### Saved data entries
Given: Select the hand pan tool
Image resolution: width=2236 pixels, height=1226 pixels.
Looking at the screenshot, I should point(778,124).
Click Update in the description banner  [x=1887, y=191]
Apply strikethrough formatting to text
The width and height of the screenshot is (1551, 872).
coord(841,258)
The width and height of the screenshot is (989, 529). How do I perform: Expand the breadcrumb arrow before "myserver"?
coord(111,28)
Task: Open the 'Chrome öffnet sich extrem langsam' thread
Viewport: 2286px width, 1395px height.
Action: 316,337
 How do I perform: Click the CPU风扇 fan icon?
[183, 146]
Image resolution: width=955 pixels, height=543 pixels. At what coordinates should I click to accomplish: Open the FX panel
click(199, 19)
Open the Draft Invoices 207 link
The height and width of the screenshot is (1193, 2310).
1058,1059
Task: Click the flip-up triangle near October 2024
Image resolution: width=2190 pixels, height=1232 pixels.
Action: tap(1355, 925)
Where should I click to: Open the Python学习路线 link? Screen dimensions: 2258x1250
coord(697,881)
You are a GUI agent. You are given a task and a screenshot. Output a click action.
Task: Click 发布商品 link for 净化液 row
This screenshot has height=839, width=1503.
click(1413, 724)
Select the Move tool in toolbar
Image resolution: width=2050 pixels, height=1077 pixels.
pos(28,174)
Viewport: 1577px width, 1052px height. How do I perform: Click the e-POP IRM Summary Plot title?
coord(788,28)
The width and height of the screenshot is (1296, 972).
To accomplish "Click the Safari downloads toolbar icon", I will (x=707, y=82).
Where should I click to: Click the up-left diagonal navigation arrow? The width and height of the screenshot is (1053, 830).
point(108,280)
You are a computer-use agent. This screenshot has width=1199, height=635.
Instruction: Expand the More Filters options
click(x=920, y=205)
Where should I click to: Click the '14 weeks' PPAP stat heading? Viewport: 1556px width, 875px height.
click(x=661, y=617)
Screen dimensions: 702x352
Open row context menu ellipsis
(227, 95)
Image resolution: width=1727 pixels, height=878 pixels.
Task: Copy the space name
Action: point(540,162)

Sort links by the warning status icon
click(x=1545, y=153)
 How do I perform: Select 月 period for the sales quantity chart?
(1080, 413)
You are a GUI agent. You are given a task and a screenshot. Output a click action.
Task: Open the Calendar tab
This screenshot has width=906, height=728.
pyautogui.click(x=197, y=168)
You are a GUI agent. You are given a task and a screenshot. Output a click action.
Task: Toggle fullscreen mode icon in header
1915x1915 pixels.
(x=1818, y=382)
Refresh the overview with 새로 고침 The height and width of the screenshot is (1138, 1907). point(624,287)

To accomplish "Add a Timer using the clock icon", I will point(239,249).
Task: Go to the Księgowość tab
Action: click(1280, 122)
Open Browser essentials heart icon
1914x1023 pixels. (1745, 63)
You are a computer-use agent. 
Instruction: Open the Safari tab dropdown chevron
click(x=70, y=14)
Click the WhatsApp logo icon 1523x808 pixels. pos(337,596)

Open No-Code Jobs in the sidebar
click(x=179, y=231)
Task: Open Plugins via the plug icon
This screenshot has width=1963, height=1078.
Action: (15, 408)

### Assigned task
Your task is to output all of the data above word for word.

### Solution
Given: Select the hand pan tool
Image resolution: width=2236 pixels, height=1226 pixels.
Looking at the screenshot, I should point(778,124).
Click Update in the description banner  [x=1887, y=191]
Apply strikethrough formatting to text
The width and height of the screenshot is (1551, 872).
coord(841,258)
The width and height of the screenshot is (989, 529). How do I perform: Expand the breadcrumb arrow before "myserver"?
coord(111,28)
Task: Open the 'Chrome öffnet sich extrem langsam' thread
Viewport: 2286px width, 1395px height.
Action: 316,337
 How do I perform: Click the CPU风扇 fan icon?
[183, 146]
Image resolution: width=955 pixels, height=543 pixels. At what coordinates should I click to accomplish: Open the FX panel
click(199, 19)
Open the Draft Invoices 207 link
The height and width of the screenshot is (1193, 2310).
1058,1059
Task: Click the flip-up triangle near October 2024
Image resolution: width=2190 pixels, height=1232 pixels.
Action: tap(1355, 925)
Where should I click to: Open the Python学习路线 link? Screen dimensions: 2258x1250
coord(697,881)
You are a GUI agent. You are given a task and a screenshot. Output a click action.
Task: Click 发布商品 link for 净化液 row
This screenshot has height=839, width=1503.
click(1413, 724)
Select the Move tool in toolbar
Image resolution: width=2050 pixels, height=1077 pixels.
pos(28,174)
Viewport: 1577px width, 1052px height. How do I perform: Click the e-POP IRM Summary Plot title?
coord(788,28)
The width and height of the screenshot is (1296, 972).
To accomplish "Click the Safari downloads toolbar icon", I will (x=707, y=82).
Where should I click to: Click the up-left diagonal navigation arrow? The width and height of the screenshot is (1053, 830).
point(108,280)
You are a computer-use agent. This screenshot has width=1199, height=635.
Instruction: Expand the More Filters options
click(x=920, y=205)
Where should I click to: Click the '14 weeks' PPAP stat heading? Viewport: 1556px width, 875px height.
click(x=661, y=617)
Screen dimensions: 702x352
Open row context menu ellipsis
(227, 95)
Image resolution: width=1727 pixels, height=878 pixels.
Task: Copy the space name
Action: point(540,162)

Sort links by the warning status icon
click(x=1545, y=153)
 How do I perform: Select 月 period for the sales quantity chart?
(1080, 413)
You are a GUI agent. You are given a task and a screenshot. Output a click action.
Task: Open the Calendar tab
This screenshot has width=906, height=728.
pyautogui.click(x=197, y=168)
You are a GUI agent. You are given a task and a screenshot. Output a click action.
Task: Toggle fullscreen mode icon in header
1915x1915 pixels.
(x=1818, y=382)
Refresh the overview with 새로 고침 The height and width of the screenshot is (1138, 1907). point(624,287)

To accomplish "Add a Timer using the clock icon", I will point(239,249).
Task: Go to the Księgowość tab
Action: click(1280, 122)
Open Browser essentials heart icon
1914x1023 pixels. (1745, 63)
You are a computer-use agent. 
Instruction: Open the Safari tab dropdown chevron
click(x=70, y=14)
Click the WhatsApp logo icon 1523x808 pixels. pos(337,596)

Open No-Code Jobs in the sidebar
click(x=179, y=231)
Task: Open Plugins via the plug icon
This screenshot has width=1963, height=1078.
Action: (15, 408)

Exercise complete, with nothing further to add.